Short paper, theme: Educations and Societies: Participatory practices and institutional change
Venue: CCCB, date: June 14
Keywords: animation, participatory art, collaborative art practices, co-creation, crowdsourcing
A participatory art practice for collaboration in animation and education; based on three case studies the concept of Chained Animation was being merged with the idea of Cadavre Exquis to enable a large group of animators working together at various levels towards a common goal: a collaborative film
The COVID-19 pandemic poses challenges for students and faculty in educational contexts that focus on collaborative and creative practice. Courses that involve working in large teams and interacting in the field require new approaches to cope with limitations on in-person instruction. Building on the concept of chained animation, the case study The Invention of Numbers (2021) will be used to discuss how the concept can be adapted for hybrid teaching. In chained animation, students develop a common concept, realize individual parts in small groups, and assemble them into a short film, rather like an omnibus film. The core element is on-location exchange, especially in the animation studio. Covid-19 regulations have placed limits on these kinds of meetings and exchanges. To deal with those limitations, the creative method of cadavre exquis has been applied to the concept of chained animation. Animated cadaver exquis features a systematic form of collaborative filmmaking that requires little or no coordination between teams, making it particularly well-suited to the new classroom situation. This analysis demonstrates how to set up creative processes for large collaborative groups in distance and hybrid teaching and how the concept of chained animation can be adapted using the cadavre exquis method.
- Dr. Juergen Hagler (AT) is an academic researcher and curator working at the interface of animation, game, and media art. He studied art education, experimental visual design and cultural studies at the University for Art and Design Linz, Austria. Currently, he is a Professor for Computer Animation and Media Studies and the head of studies of the degree programme Digital Arts at the University of Applied Sciences Upper Austria, Hagenberg Campus. Since 2014 he is the co-head of the research group Playful Interactive Environments with a focus on the investigation of new and natural forms of interaction and the use of playful mechanisms to encourage specific behavioral patterns. He has been involved in the activities of Ars Electronica since 1997 in a series of different functions. Since 2017 he is the director of the Ars Electronica Animation Festival and initiator and organizer of the Expanded Animation Symposium.
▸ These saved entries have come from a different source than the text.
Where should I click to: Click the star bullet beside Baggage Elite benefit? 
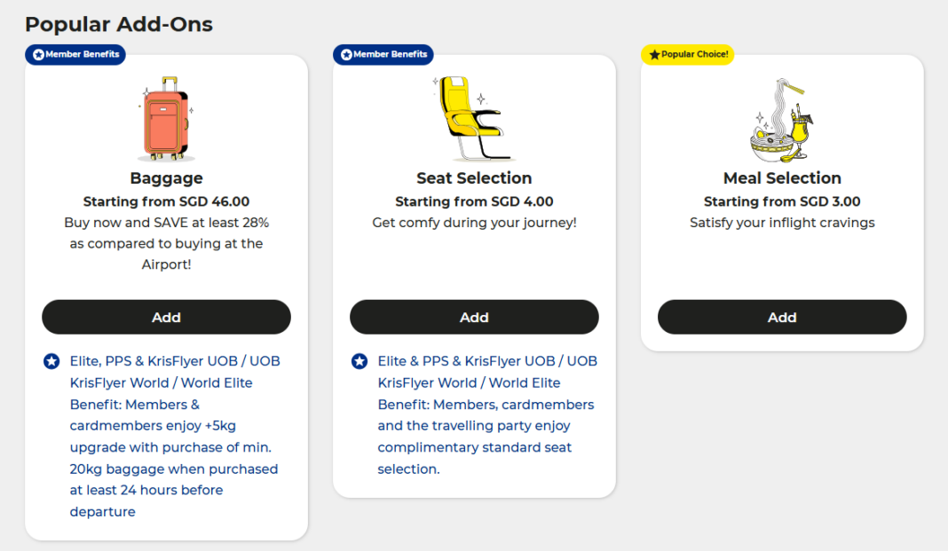click(51, 361)
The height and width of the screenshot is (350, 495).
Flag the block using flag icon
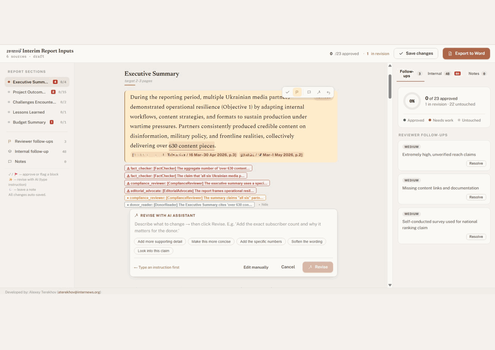(297, 92)
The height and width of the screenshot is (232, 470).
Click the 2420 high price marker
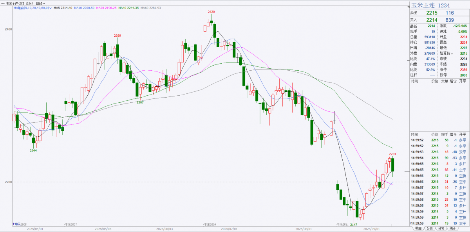point(211,12)
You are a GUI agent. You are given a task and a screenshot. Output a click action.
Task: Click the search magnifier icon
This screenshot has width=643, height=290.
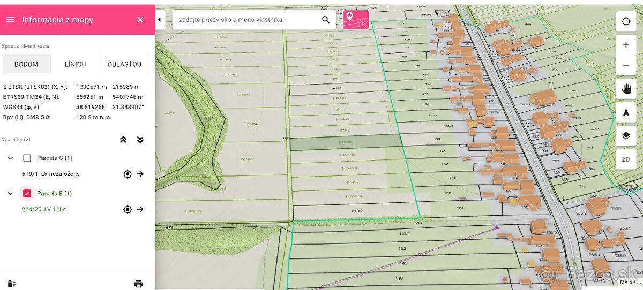pos(326,20)
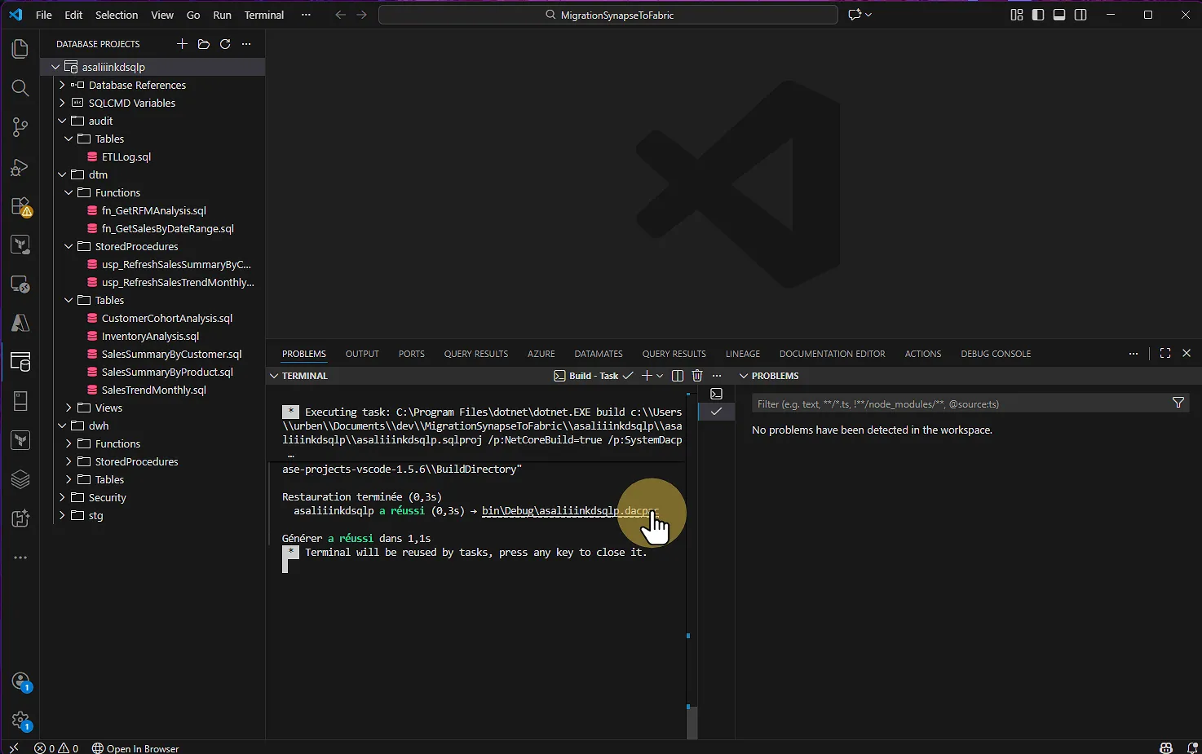Open Extensions view with warning badge
The width and height of the screenshot is (1202, 754).
pyautogui.click(x=20, y=206)
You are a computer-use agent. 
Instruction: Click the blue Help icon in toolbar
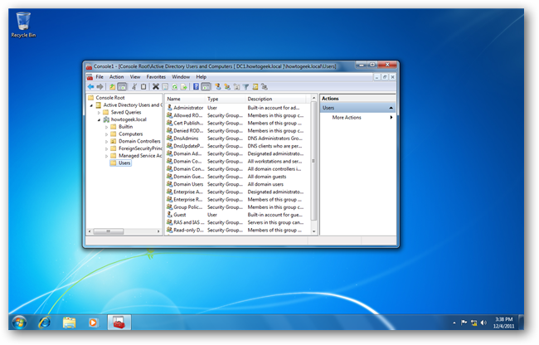point(196,86)
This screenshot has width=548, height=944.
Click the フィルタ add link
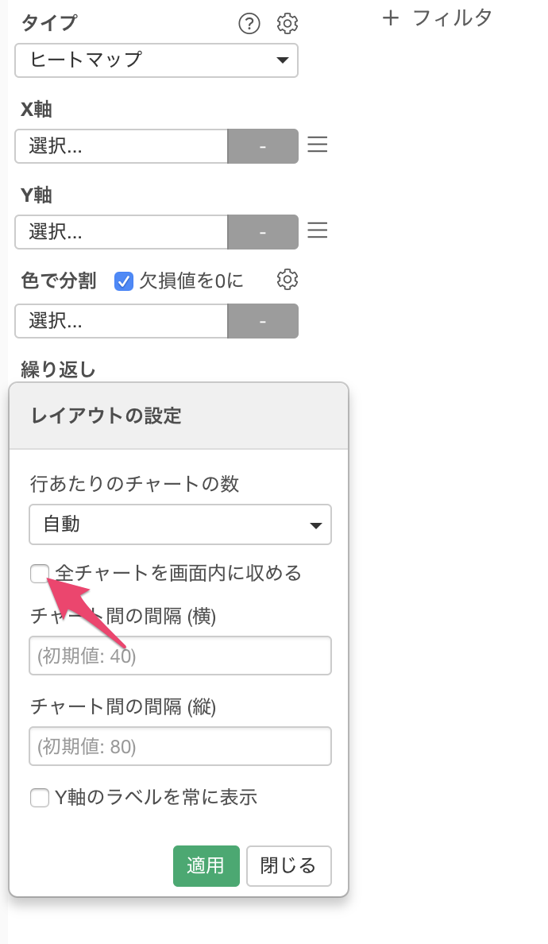click(x=438, y=18)
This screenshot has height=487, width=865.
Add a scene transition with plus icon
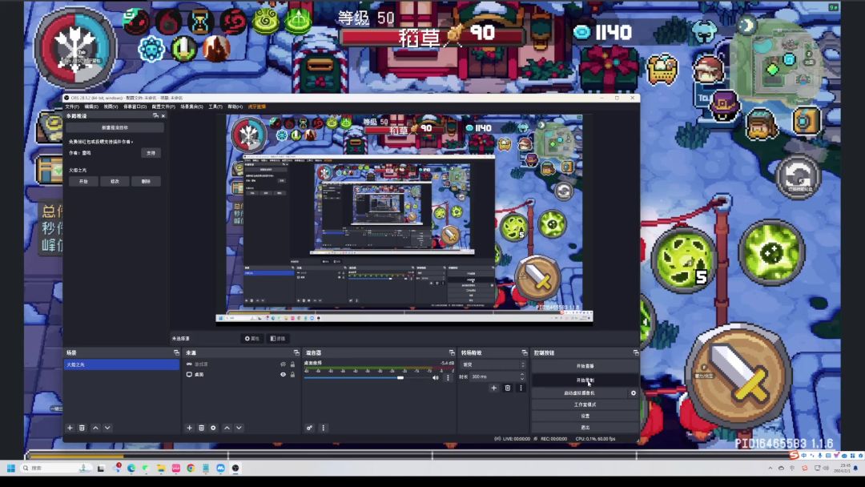tap(493, 388)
- Remo Rauscher (AT), audiovisual projects in theatre and animated film. Both developing and teaching at various institutions, groups and venues mostly in Austria. As a founder and creator of the group Theater der Mitte he is currently working on contemporary and participatory performance projects in Salzburg, Austria besides a yearly course of ‘Analogue Animation’ at University of Applied Sciences, Upper Austria, Hagenberg Campus.